Prof. Rafał Kurzawa, kierownik kliniki medycyny rozrodu i ginekologii Pomorskiej Akademii Medycznej w Szczecinie przyznaje, że według międzynarodowych danych u dzieci, które przyszły na świat w sposób naturalny, wykrywa się 3 proc. wad wrodzonych, podczas gdy u tych, które rodzą się po zabiegach wspomaganego rozrodu, 4,5 proc.
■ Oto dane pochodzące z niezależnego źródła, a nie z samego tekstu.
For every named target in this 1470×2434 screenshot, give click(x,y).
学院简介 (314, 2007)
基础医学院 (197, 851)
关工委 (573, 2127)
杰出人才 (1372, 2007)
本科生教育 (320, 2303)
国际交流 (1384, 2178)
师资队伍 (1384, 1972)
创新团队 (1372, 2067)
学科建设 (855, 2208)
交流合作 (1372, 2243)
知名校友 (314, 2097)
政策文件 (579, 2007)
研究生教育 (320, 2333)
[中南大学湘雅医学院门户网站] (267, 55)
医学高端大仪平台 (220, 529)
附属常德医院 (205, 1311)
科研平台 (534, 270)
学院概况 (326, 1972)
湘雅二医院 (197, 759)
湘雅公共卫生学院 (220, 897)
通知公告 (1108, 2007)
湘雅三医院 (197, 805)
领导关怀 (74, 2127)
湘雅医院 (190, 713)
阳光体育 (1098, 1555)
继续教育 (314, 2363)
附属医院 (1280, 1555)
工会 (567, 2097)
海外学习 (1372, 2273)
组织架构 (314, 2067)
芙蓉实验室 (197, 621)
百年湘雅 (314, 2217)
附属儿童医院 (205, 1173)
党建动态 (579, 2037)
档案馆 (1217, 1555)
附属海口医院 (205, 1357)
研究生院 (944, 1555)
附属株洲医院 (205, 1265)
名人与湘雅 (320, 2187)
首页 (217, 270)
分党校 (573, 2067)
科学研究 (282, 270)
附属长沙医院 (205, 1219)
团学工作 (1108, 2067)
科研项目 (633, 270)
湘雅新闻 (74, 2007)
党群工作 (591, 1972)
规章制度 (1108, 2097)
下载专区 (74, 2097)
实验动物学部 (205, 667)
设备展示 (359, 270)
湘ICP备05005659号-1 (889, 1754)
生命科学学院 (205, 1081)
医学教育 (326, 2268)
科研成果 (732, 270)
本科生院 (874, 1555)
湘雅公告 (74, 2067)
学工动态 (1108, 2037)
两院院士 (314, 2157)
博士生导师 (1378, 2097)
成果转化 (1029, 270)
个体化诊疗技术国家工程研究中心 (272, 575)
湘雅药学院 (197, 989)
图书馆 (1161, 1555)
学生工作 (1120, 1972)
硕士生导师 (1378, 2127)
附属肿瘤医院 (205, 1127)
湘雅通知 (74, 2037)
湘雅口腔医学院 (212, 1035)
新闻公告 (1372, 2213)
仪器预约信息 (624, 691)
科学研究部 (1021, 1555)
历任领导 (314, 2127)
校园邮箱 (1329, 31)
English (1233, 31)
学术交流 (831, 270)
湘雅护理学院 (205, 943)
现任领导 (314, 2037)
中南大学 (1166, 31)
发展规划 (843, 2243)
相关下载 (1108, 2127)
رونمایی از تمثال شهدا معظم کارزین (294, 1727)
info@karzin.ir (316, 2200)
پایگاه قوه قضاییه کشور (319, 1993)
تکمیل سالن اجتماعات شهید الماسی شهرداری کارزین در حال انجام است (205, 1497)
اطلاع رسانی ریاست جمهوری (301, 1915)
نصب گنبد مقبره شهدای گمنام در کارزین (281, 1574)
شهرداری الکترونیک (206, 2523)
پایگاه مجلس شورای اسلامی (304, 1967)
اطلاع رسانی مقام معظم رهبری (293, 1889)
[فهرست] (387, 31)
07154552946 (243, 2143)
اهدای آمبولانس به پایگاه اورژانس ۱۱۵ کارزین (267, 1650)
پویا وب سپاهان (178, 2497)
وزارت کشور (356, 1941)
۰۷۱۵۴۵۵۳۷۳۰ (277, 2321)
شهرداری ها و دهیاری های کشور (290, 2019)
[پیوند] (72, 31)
Co z tego jednak wynika?
Manipulowanie danymi
Przede wszystkim nie można z tego wnioskować, że u dzieci urodzonych w wyniku in vitro ryzyko wad wrodzonych jest o jedną trzecią większe. – To manipulowanie danymi – mówił specjalista podczas konferencji "Innowacje w leczeniu niepłodności", która odbyła się w Warszawie. Można jedynie mówić o tym, że ryzyko to jest większe o 1,5 punktu procentowego. A to zasadnicza różnica.